WHAT YOU WILL DO. Only some lines are wanted. Transcribe, exactly, the lines below from the line with "You are a computer-use agent." up to and including the line with "Given: Go to the My Account tab".

GIVEN RECORDS.
▼
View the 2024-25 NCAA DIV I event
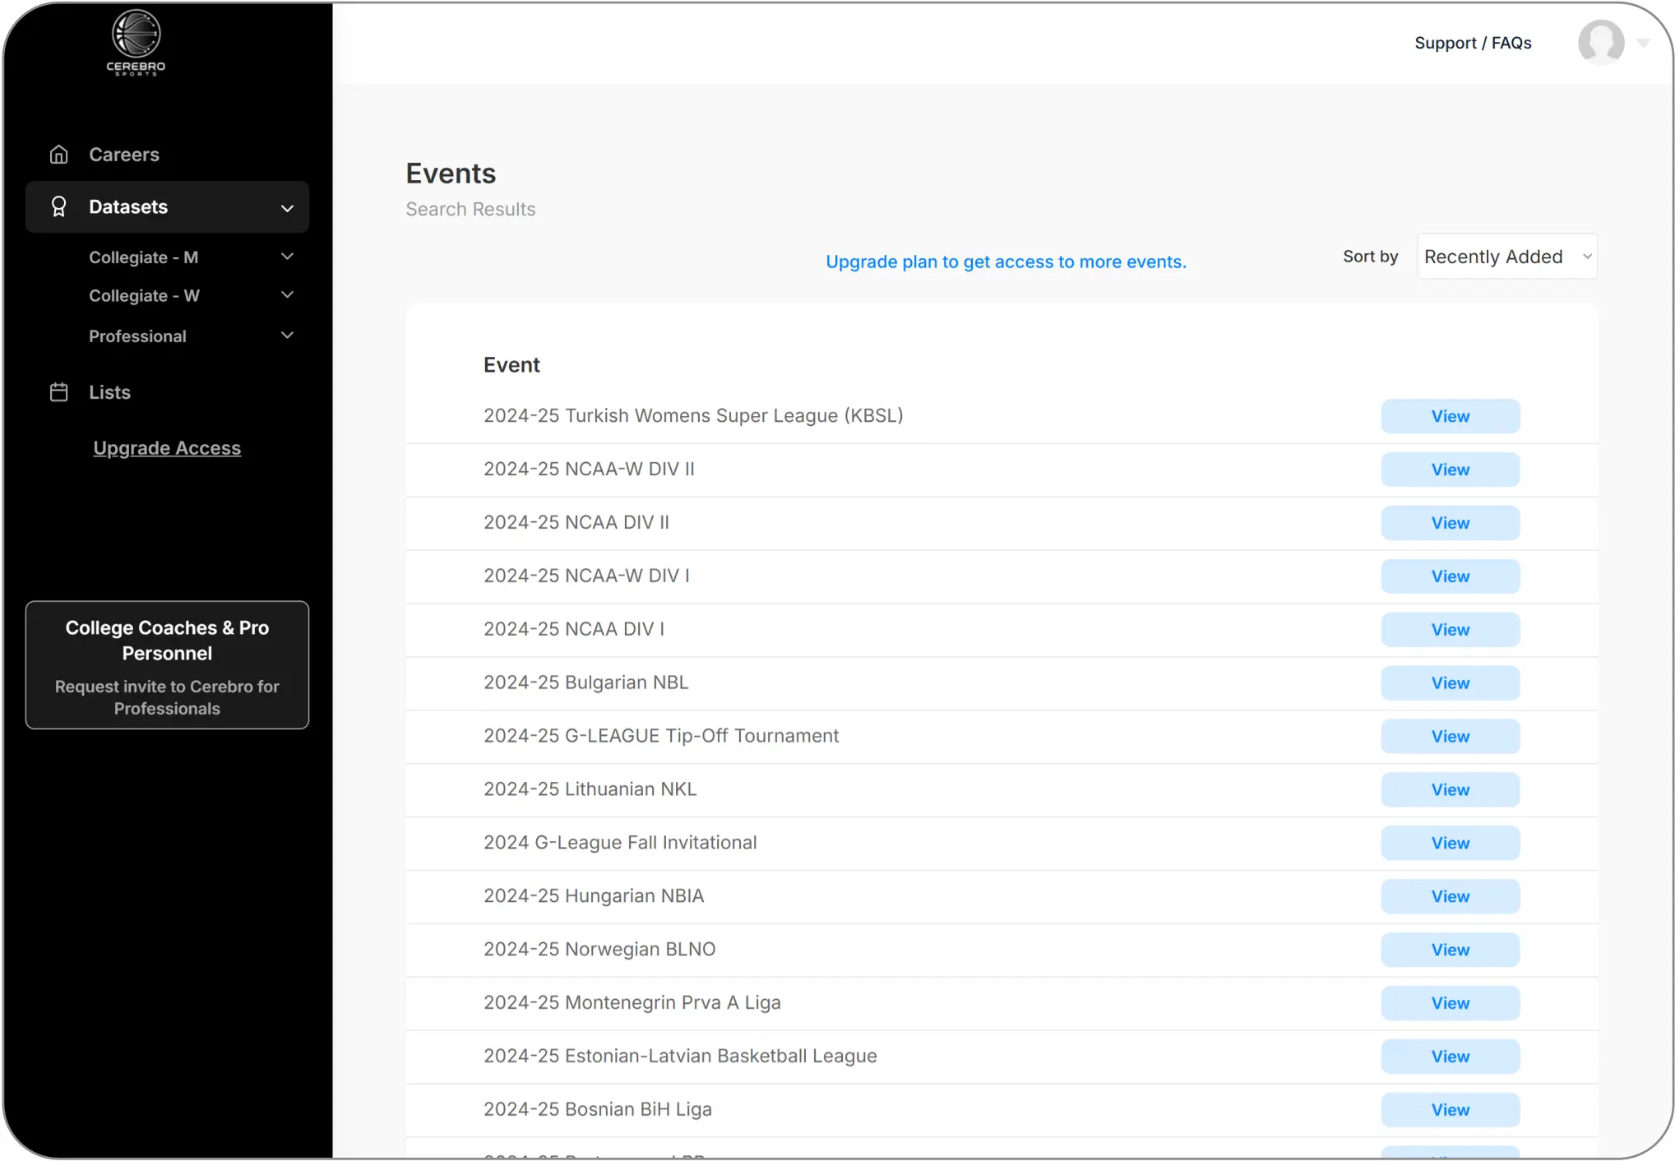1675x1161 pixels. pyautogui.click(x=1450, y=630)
▲
▼
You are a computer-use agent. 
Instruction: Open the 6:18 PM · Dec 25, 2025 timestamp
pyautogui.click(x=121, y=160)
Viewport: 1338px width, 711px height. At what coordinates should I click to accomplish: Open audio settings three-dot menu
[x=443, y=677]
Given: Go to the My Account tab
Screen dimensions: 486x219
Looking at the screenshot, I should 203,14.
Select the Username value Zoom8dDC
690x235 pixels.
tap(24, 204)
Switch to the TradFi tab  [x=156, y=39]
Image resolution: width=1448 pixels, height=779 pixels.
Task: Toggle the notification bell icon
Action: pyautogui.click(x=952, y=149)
▲
EXERCISE RESPONSE.
You are a computer-use agent. 
Instruction: Open the 6:18 PM · Dec 25, 2025 timestamp
pyautogui.click(x=121, y=160)
Viewport: 1338px width, 711px height. At what coordinates should I click to accomplish: Open audio settings three-dot menu
[x=443, y=677]
Given: Go to the My Account tab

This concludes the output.